— BEGIN —

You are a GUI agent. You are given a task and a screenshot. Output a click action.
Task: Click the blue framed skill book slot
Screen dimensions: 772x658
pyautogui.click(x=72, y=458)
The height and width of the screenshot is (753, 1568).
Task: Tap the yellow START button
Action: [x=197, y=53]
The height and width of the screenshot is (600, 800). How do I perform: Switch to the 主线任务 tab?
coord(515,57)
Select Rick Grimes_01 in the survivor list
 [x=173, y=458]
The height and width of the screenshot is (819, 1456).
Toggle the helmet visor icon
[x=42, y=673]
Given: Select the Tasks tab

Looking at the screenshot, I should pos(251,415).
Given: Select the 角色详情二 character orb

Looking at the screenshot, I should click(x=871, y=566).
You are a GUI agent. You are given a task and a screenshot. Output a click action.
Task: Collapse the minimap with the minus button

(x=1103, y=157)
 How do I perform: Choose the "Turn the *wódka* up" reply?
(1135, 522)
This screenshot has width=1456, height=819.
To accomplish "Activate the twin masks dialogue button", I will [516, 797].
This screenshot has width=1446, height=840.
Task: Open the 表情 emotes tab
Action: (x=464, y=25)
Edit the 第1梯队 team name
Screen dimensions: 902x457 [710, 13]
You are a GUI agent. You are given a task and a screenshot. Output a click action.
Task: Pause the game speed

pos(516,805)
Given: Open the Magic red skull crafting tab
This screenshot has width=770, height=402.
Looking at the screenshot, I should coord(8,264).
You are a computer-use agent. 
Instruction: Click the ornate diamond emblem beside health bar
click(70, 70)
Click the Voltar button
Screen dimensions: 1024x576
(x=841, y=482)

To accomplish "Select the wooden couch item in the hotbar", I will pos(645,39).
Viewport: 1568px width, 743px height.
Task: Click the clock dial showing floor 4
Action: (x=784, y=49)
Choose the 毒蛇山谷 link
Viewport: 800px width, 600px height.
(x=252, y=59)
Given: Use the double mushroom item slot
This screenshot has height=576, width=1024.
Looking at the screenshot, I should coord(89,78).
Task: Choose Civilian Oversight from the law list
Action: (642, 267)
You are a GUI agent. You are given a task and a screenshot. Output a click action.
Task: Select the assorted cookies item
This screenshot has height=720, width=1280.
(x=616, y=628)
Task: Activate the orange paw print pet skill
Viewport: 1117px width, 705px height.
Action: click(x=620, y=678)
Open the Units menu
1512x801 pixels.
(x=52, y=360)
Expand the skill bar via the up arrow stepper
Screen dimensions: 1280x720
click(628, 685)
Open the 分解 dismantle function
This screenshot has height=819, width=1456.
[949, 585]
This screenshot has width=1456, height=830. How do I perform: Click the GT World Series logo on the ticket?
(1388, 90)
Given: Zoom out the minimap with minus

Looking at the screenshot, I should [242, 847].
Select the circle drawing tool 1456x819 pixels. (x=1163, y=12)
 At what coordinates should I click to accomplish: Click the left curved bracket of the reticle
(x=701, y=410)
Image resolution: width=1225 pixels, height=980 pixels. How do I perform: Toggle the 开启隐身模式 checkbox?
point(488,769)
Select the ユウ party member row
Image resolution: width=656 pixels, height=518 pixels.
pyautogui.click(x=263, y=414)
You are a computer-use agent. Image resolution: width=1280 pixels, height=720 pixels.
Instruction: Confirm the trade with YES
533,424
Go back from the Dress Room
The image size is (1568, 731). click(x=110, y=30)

— END —

*The exercise:* Reproduce all of the entries above, substituting "radar" for "minimap" at each occurrence and leaving every other character unchanged.

*Complete answer:*
You are a GUI agent. You are given a task and a screenshot. Output a click action.
Task: Click the blue framed skill book slot
Screen dimensions: 772x658
pyautogui.click(x=72, y=458)
The height and width of the screenshot is (753, 1568).
Task: Tap the yellow START button
Action: [x=197, y=53]
The height and width of the screenshot is (600, 800). How do I perform: Switch to the 主线任务 tab?
coord(515,57)
Select Rick Grimes_01 in the survivor list
 [x=173, y=458]
The height and width of the screenshot is (819, 1456).
Toggle the helmet visor icon
[x=42, y=673]
Given: Select the Tasks tab

Looking at the screenshot, I should pos(251,415).
Given: Select the 角色详情二 character orb

Looking at the screenshot, I should click(x=871, y=566).
You are a GUI agent. You are given a task and a screenshot. Output a click action.
Task: Collapse the radar with the minus button

(x=1103, y=157)
 How do I perform: Choose the "Turn the *wódka* up" reply?
(1135, 522)
This screenshot has width=1456, height=819.
To accomplish "Activate the twin masks dialogue button", I will [516, 797].
This screenshot has width=1446, height=840.
Task: Open the 表情 emotes tab
Action: (x=464, y=25)
Edit the 第1梯队 team name
Screen dimensions: 902x457 [710, 13]
You are a GUI agent. You are given a task and a screenshot. Output a click action.
Task: Pause the game speed

pos(516,805)
Given: Open the Magic red skull crafting tab
This screenshot has width=770, height=402.
Looking at the screenshot, I should coord(8,264).
You are a computer-use agent. 
Instruction: Click the ornate diamond emblem beside health bar
click(70, 70)
Click the Voltar button
Screen dimensions: 1024x576
(x=841, y=482)

To accomplish "Select the wooden couch item in the hotbar", I will pos(645,39).
Viewport: 1568px width, 743px height.
Task: Click the clock dial showing floor 4
Action: (x=784, y=49)
Choose the 毒蛇山谷 link
Viewport: 800px width, 600px height.
(x=252, y=59)
Given: Use the double mushroom item slot
This screenshot has height=576, width=1024.
Looking at the screenshot, I should coord(89,78).
Task: Choose Civilian Oversight from the law list
Action: (642, 267)
You are a GUI agent. You are given a task and a screenshot. Output a click action.
Task: Select the assorted cookies item
This screenshot has height=720, width=1280.
(x=616, y=628)
Task: Activate the orange paw print pet skill
Viewport: 1117px width, 705px height.
Action: click(x=620, y=678)
Open the Units menu
1512x801 pixels.
(x=52, y=360)
Expand the skill bar via the up arrow stepper
Screen dimensions: 1280x720
click(628, 685)
Open the 分解 dismantle function
This screenshot has height=819, width=1456.
[949, 585]
This screenshot has width=1456, height=830. How do I perform: Click the GT World Series logo on the ticket?
(1388, 90)
Given: Zoom out the radar with minus

Looking at the screenshot, I should [242, 847].
Select the circle drawing tool 1456x819 pixels. (x=1163, y=12)
 At what coordinates should I click to accomplish: Click the left curved bracket of the reticle
(x=701, y=410)
Image resolution: width=1225 pixels, height=980 pixels. How do I perform: Toggle the 开启隐身模式 checkbox?
point(488,769)
Select the ユウ party member row
Image resolution: width=656 pixels, height=518 pixels.
pyautogui.click(x=263, y=414)
You are a computer-use agent. Image resolution: width=1280 pixels, height=720 pixels.
Instruction: Confirm the trade with YES
533,424
Go back from the Dress Room
The image size is (1568, 731). click(x=110, y=30)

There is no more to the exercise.